### Items from a dataset
= = =
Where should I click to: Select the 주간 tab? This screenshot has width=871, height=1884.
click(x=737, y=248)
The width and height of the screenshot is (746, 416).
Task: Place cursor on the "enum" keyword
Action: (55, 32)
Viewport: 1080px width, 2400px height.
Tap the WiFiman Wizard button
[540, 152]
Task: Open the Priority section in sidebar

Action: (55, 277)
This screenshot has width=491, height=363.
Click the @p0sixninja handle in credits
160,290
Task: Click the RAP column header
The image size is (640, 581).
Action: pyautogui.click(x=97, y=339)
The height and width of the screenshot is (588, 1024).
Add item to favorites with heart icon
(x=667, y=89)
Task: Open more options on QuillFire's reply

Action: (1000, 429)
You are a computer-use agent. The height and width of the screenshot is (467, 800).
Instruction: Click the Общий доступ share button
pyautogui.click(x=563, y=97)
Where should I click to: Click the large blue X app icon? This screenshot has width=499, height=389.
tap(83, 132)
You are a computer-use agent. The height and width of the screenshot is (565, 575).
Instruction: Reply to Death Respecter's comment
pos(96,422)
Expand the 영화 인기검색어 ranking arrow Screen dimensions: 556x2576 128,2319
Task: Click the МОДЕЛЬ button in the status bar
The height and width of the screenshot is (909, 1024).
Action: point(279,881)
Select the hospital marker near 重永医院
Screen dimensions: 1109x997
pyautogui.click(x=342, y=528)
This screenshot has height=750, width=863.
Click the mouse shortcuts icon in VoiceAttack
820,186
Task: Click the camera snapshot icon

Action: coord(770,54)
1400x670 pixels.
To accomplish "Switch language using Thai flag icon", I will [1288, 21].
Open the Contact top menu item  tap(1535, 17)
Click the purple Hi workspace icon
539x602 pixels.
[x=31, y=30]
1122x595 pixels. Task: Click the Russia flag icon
= = =
### YOUR TASK
Search the entries above for the word "computer", and copy every line where it occurs.

### SOLUTION TO THIS PROBLEM
You are a computer-use agent. The height and width of the screenshot is (467, 800).
You are a computer-use agent. The height and width of the screenshot is (565, 575).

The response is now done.